Duplicate the items word for word, starting from the line that contains "You are a GUI" and continuing through the end of the items, with both ends included. Omit the pictures from your answer.

Target position records:
>>>
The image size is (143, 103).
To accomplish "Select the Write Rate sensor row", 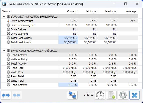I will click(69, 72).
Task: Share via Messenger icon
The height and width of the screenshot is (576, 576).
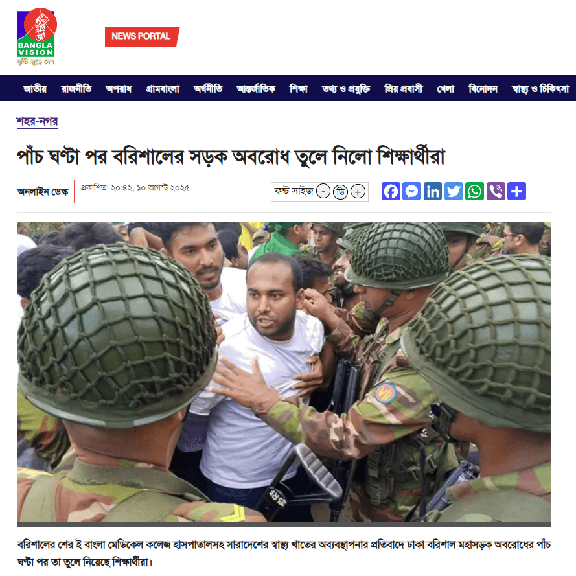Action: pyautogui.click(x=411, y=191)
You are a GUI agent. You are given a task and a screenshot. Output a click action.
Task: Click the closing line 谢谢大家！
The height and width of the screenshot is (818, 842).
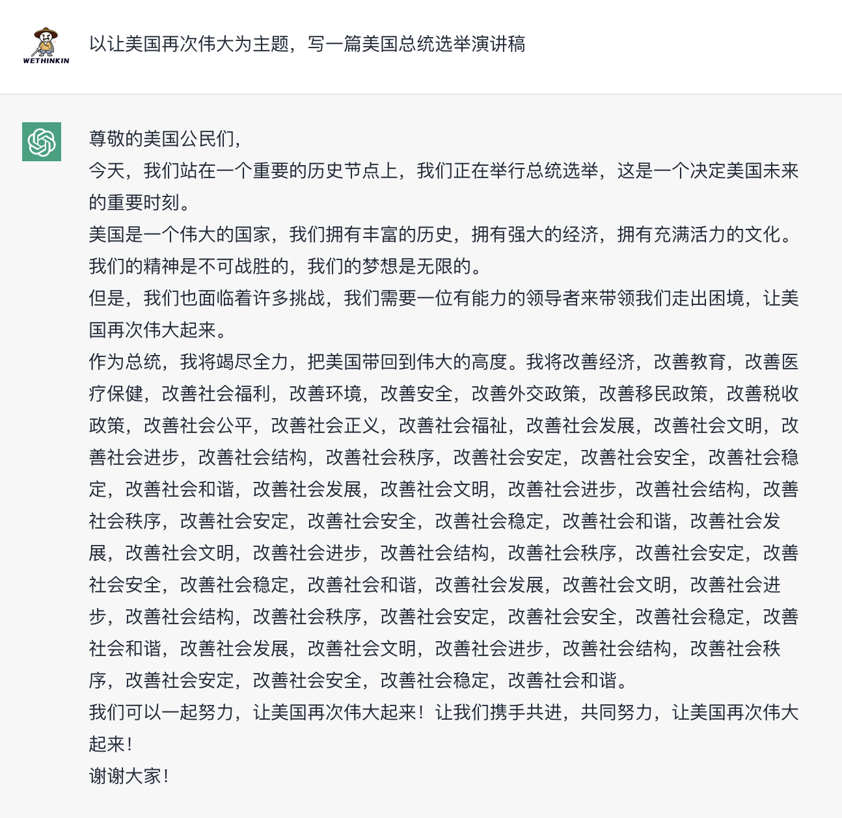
<<<
## Solution below
You are a GUI agent. You are given a task and a screenshot. Output a click action.
Task: Click the closing line 谢谢大家！
The height and width of the screenshot is (818, 842).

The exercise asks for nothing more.